Чтобы понять последовавший затем странный момент, необходимо припомнить обычное для нас чувство зрительного равновесия. Я хочу сказать, что, находясь в любой комнате, мы привычно ощущаем центр тяжести заключающего нас пространства, в зависимости от его формы, количества, величины и расположения вещей, а также направления света. Все это доступно линейной схеме. Я называю такое ощущение центром зрительной тяжести.
В то время как я сидел, я испытал — может быть, миллионной дробью мгновения, — что одновременно во мне и вне меня мелькнуло пространство, в которое смотрел я перед собой. Отчасти это напоминало движение воздуха. Оно сопровождалось немедленным беспокойным чувством перемещения зрительного центра, — так, задумавшись, я наконец определил изменение настроения. Центр исчез. Я встал, потирая лоб и всматриваясь кругом с желанием понять, что случилось. Я почувствовал ничем не выражаемую определенность видимого, причем центр, чувство зрительного равновесия вышло за пределы, став скрытым.
Слыша, что Брок возвращается, я сел снова, не в силах прогнать чувство этой перемены всего, в то время как все было то же и тем же.
— Вы заждались? — сказал Брок. — Ничего, грейтесь, курите.
Он вошел, таща картину порядочной величины, но изнанкой ко мне, так что я не видел, какова эта картина, и поставил ее за шкап, говоря:
— Купил. Третий раз приходит этот человек, и я купил, только чтобы отвязаться.
— А что за картина?
— А, чепуха! Мазня, дурной вкус! — сказал Брок. — Посмотрите лучше мои. Вот написал две в последнее время.

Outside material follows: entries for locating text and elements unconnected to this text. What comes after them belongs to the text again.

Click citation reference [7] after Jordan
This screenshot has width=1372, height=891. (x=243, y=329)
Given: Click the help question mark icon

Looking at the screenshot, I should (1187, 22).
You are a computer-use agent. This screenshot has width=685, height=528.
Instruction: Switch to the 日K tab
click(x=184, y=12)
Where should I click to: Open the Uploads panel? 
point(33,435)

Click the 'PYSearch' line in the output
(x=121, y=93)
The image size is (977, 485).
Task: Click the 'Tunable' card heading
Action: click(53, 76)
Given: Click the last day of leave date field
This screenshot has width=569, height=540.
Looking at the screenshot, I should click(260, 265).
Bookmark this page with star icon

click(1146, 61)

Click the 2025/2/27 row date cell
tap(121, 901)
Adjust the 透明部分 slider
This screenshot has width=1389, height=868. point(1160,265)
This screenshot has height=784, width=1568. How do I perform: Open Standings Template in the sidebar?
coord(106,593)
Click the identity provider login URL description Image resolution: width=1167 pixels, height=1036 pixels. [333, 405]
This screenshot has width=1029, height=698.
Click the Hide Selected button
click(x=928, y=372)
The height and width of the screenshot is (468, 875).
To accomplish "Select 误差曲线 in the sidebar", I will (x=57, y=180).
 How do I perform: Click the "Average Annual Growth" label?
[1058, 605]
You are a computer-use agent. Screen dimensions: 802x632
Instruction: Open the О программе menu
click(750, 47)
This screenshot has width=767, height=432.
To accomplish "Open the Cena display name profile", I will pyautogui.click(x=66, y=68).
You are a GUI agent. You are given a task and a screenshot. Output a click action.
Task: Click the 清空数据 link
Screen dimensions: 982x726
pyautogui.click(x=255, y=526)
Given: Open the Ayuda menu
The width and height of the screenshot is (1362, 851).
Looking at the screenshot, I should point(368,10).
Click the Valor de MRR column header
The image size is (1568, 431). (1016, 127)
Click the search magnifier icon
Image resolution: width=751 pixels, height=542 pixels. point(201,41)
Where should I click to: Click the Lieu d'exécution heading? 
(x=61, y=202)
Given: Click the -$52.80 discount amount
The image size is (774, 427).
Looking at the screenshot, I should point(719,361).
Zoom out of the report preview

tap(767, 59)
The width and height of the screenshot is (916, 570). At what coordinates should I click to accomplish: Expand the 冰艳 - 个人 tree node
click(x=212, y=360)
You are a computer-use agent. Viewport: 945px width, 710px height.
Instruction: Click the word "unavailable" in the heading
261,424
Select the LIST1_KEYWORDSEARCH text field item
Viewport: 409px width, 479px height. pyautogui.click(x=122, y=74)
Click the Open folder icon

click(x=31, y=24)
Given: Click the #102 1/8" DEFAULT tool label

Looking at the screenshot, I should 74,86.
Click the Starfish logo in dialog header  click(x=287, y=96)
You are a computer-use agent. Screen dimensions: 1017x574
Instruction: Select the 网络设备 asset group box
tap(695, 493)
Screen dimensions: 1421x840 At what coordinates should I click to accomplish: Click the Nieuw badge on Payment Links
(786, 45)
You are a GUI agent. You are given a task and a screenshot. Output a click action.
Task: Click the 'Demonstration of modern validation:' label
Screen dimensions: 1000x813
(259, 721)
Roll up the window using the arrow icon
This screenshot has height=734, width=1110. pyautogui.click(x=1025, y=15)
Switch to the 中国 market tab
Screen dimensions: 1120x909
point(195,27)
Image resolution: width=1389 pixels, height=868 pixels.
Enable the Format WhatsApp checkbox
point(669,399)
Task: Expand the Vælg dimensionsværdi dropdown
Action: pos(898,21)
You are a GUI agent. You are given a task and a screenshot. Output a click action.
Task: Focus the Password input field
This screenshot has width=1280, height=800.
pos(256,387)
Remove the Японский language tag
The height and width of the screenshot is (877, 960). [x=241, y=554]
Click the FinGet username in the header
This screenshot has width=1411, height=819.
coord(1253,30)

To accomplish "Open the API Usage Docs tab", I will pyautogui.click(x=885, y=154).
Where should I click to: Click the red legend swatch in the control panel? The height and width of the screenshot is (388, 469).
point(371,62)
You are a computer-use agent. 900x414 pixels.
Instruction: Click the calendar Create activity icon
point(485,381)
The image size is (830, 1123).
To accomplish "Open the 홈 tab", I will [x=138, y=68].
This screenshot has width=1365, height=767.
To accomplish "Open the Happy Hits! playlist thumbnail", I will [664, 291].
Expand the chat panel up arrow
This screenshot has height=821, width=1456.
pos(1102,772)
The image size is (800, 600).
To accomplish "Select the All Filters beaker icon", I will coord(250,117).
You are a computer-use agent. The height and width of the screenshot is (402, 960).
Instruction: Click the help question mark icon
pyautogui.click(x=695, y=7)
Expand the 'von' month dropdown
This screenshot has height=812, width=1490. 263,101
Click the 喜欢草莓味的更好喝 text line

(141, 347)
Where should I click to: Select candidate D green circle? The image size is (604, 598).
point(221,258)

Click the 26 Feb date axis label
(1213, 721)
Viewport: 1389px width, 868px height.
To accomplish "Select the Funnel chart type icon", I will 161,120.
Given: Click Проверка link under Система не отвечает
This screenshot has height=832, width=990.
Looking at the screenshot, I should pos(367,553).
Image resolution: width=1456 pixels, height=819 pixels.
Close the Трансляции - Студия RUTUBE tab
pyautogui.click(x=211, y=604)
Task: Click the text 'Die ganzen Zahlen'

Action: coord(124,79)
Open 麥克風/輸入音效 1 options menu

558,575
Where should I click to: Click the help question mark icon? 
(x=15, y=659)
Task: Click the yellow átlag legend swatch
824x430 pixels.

Я подошел к указанному на стене месту. Да! Вот что было в его душе!.. Одна — пейзаж горохового цвета. Смутные очертания дороги и степи с неприятным пыльным колоритом; и я, покивав, перешел к второму «изделию». Это был тоже пейзаж, составленный из двух горизонтальных полос, серой и сизой, с зелеными по ней кустиками. Обе картины, лишенные таланта, вызывали тупое, холодное напряжение.
Я отошел, ничего не сказав. Брок взглянул на меня, покашлял и закурил.
— Вы быстро пишете, — заметил я, чтоб не затянуть молчания. — Ну, что же Горшков?
— Да как сказал, — двести.
— Это за Горшкова-то двести? — сорвалось у меня. — Дорого, Брок!
— Вы это сказали тоном, о котором позвольте вас спросить. Горшков… Да вы как на него смотрите?
— Это — картина, — сказал я. — Я намерен ее купить; о том речь.
— Нет, — возразил Брок, уже раздраженный и моими словами, и безразличием к картинам своим. — За неуважение к великому национальному художнику цена будет с вас теперь триста!
Как часто бывает с нервными людьми, я, вспылив, не мог удержаться от острого вопроса:
— Что же вы возьмете за эту капусту, если я скажу, что Горшков просто плохой художник?
Брок выронил из губ папиросу и длительно, зло посмотрел на меня. Это был тонкий, прокалывающий взгляд вздрогнувшей ненависти.